Desde que falleció mi padre, hace cuatro meses, no ha pasado un solo día sin que piense en él. Para mi asombro, esos pensamientos no están empañados por la pena o por el dolor. No he sentido una sensación asfixiante de orfandad, ni me pregunto mohíno si fui un hijo bueno o malo. No me planteo cuál de los dos tenía razón cuando discutíamos, ni hago recuento de los errores que cometí --digamos que muchos-- y que él tuvo que reparar. No pienso en los dolores que tuvo en las últimas semanas en el sanatorio, ni en que me preguntara una y otra vez quién era yo. No pienso en que, aun siendo un apasionado del fútbol, acabara por olvidar quiénes eran Messi y Cristiano . Tampoco pienso en los objetos invisibles que trataba de coger con sus manos temblorosas cuando estaba confinado en una silla de ruedas.

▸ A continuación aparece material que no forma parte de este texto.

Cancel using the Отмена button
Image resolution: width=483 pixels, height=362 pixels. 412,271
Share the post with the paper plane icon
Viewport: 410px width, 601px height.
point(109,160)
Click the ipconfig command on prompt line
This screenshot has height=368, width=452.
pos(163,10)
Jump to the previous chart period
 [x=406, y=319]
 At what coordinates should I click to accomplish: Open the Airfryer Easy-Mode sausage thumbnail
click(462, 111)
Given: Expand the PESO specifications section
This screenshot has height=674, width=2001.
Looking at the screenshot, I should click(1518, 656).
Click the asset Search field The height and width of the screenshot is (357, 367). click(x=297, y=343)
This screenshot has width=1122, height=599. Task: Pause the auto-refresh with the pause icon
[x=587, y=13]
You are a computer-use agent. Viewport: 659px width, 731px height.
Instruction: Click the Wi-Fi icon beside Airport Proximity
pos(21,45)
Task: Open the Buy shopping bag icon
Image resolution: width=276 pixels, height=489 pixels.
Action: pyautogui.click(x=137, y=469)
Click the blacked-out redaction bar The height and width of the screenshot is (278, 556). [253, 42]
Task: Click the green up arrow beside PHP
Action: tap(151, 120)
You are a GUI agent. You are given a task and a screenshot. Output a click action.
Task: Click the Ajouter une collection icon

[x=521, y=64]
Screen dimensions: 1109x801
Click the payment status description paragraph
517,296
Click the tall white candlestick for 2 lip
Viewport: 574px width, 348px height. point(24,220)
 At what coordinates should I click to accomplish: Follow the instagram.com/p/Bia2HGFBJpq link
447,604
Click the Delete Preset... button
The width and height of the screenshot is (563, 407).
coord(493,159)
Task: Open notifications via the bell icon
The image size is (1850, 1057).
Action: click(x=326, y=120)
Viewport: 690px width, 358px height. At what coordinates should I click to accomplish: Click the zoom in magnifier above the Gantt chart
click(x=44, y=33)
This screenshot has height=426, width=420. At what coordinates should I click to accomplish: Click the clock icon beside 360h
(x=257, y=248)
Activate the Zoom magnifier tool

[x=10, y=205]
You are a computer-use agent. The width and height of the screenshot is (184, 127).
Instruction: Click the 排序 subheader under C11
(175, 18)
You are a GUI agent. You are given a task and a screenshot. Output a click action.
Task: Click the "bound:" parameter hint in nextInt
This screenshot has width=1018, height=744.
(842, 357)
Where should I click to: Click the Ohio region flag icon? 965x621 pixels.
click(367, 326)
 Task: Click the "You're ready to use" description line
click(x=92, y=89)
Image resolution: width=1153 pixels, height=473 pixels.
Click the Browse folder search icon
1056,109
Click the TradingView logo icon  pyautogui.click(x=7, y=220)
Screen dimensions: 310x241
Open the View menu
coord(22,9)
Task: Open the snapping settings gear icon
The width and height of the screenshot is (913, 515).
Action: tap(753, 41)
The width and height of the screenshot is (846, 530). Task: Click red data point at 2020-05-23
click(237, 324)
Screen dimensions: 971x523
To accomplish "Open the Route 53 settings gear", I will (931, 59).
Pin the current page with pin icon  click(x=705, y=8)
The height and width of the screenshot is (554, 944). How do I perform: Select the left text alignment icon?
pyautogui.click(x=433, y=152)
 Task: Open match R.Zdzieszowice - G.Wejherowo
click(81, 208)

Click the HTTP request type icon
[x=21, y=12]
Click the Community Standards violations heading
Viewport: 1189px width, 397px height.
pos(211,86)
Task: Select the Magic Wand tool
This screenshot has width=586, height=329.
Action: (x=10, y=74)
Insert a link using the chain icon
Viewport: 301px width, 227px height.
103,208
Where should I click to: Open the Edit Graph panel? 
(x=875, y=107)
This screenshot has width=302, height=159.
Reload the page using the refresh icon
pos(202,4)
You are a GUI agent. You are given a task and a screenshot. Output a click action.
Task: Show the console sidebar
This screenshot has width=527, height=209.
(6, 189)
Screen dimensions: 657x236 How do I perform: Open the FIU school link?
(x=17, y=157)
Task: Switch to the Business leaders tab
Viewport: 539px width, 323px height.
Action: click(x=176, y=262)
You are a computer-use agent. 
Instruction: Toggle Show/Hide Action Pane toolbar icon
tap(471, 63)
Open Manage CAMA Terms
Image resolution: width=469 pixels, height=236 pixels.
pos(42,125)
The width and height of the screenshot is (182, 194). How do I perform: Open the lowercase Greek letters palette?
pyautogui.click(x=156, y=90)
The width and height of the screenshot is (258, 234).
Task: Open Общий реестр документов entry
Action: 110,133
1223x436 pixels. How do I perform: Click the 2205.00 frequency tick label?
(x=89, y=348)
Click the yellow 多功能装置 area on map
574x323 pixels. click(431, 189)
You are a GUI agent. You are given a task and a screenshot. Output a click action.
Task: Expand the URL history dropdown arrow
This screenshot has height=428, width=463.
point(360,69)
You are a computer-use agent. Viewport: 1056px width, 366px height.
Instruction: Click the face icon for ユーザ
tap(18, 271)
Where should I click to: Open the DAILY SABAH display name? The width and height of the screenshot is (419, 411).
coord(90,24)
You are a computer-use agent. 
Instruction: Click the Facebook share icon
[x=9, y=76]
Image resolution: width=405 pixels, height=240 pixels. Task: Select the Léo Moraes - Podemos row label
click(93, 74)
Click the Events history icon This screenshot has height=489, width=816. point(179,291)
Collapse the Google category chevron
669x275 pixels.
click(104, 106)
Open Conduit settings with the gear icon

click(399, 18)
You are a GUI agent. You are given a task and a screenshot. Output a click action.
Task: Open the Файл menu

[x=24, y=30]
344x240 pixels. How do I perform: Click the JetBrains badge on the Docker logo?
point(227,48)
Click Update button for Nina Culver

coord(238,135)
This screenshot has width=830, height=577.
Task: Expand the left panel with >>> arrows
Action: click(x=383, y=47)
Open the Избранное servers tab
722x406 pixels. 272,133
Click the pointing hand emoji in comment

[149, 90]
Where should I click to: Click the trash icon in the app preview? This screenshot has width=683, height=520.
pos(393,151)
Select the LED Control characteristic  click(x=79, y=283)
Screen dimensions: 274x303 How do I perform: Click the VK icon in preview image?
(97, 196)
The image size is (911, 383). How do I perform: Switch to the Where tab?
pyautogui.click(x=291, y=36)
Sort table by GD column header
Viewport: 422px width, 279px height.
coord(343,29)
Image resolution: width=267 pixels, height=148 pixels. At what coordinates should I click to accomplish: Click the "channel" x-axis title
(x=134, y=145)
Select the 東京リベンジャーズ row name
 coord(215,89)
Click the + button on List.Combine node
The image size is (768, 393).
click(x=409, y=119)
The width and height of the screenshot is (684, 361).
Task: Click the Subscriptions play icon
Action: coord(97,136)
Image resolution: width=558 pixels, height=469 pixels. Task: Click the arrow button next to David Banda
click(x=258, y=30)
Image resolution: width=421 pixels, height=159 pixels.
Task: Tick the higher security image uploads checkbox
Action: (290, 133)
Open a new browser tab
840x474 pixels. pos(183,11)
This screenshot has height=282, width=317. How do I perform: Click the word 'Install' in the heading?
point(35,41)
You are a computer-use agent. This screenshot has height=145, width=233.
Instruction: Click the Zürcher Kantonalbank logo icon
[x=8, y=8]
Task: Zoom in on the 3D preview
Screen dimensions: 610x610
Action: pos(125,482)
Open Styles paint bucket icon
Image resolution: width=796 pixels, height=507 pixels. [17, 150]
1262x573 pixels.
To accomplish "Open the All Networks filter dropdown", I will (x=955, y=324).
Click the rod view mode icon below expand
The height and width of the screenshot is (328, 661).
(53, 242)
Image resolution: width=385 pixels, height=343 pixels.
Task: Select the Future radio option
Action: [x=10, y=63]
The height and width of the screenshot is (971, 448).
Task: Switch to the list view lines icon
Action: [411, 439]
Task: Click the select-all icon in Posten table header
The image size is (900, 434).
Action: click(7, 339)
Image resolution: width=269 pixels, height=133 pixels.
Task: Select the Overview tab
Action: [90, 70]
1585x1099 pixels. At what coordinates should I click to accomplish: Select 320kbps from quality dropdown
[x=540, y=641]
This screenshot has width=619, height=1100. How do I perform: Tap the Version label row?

Los recuerdos asociados a mi padre rebosan vitalidad: en la playa, corriendo como un niño más tras los pequeños regalos de promoción que arrojaban las avionetas comerciales; en la pescadería, orgulloso de su don de gentes; en las exultantes arengas que les daba a los jugadores de los equipos de fútbol que entrenaba; en lo mucho que disfrutaba cuando nos daba una sorpresa a algunos de sus hijos. No consigo recordar a mi padre con dolor, por más que lo intento. No me sale derramar lágrimas por el hombre más vitalista y feliz que he conocido, un carácter fortísimo pero generoso y ajeno al rencor.

Recuerdo, por ejemplo, su ilusión cuando vio por primera vez mi foto y mi firma en la contraportada de este periódico, y en el disgusto que se llevó unos meses después, cuando me diagnosticaron un cáncer. Disgusto, no depresión, un estado de ánimo que él desconocía.

Desde que falleció mi padre, hace cuatro meses, no ha pasado un solo día sin que piense en él. Y lo hago con alegría y mucho cariño, como a él le hubiera gustado.

Escribo estas líneas solo para decirte, padre, que yo te sonrío.